Purpose:: To develop a bioinformatic system to capture and share detailed phenotypic data in ocular disorders to facilitate identification of novel phenotypic features and analysis of phenotypic-genotypic correlations.

Methods:: We have designed and implemented a phenotypic repository to manage detailed phenotypic and clinical data for integration with molecular results for use in research. The Collaborative Phenotypic Database (CPDB) system is a collection of Java applications, web-interfaces, API's, and relational databases for storing and sharing detailed phenotypic data. Phenotypic data is collected via "forms" that are dynamic, clinician-specified collections of information derived from our experiences in working with AMD patients. The CPDB system is currently utilizing a custom 35mm slide scanner to digitize clinical photographs for AMD patients.

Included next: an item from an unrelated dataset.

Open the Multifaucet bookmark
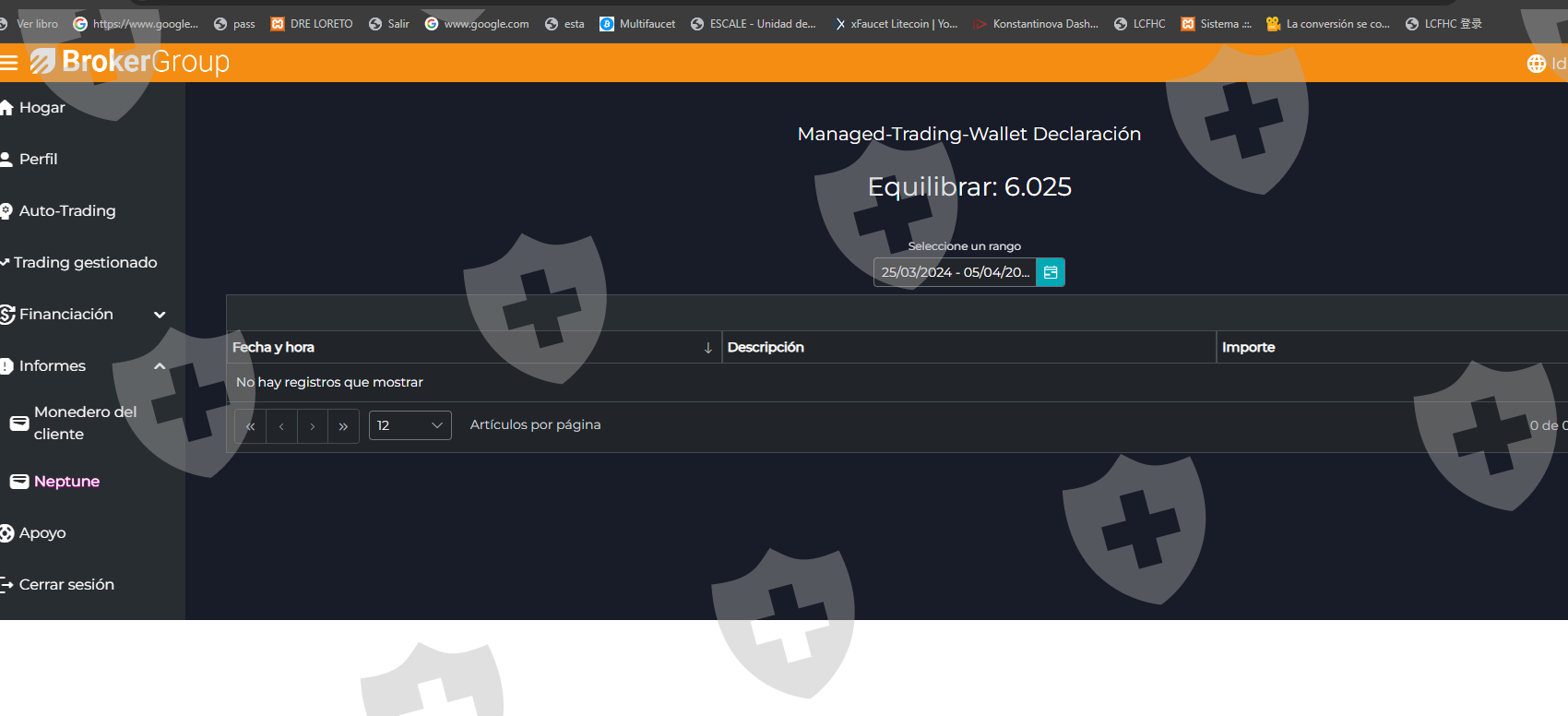 pos(637,24)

Results:: We are currently using the CPDB system to capture demographic information, clinical diagnosis data and supporting detailed phenotypic data for 400 individuals with AMD. This system provides a valuable resource for on-going molecular studies including genotyping, mutation screening, and expression analyses. We have acquired images, clinical data (more than 50 fields) and grading information from expert reviewers from 400 AMD patients and placed them in a relational database. The data are more flexibly accessible and interpretable than they would be if gathered and stored by more conventional means.

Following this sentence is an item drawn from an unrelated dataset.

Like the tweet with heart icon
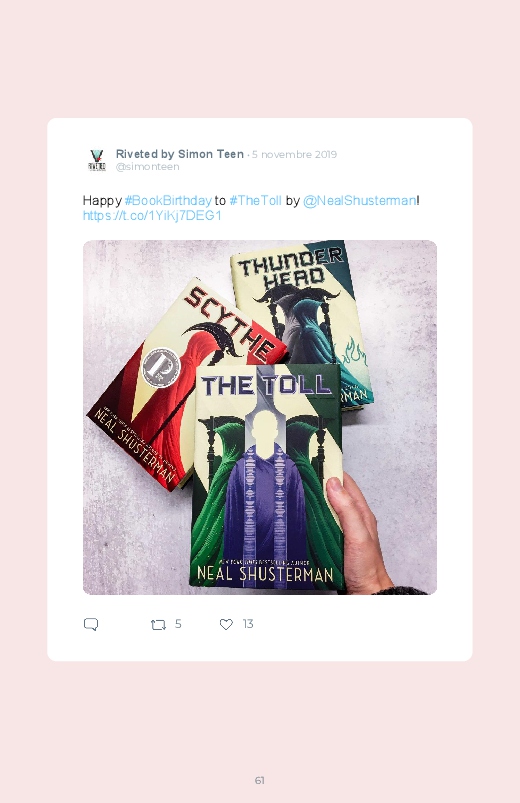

Conclusions:: Preliminary studies indicate that the high-throughput capture of detailed retina images for phenotypic-molecular correlations are both feasible and valuable for research. Furthering our understanding and development of treatments for ocular diseases with the availability of mature genomic data depends upon a sophisticated intermingling of clinical research and modern molecular genetics. This work describes the development a database system, and attendant interfaces for data entry and information retrieval, to allow clinical researchers to ask questions that span clinical, demographic, patient history, imaging data, and association of phenotype with molecular assays. This will eventually lead to the integration of molecular data (gene expression, genotypic data, proteomics) with detailed phenotypic data.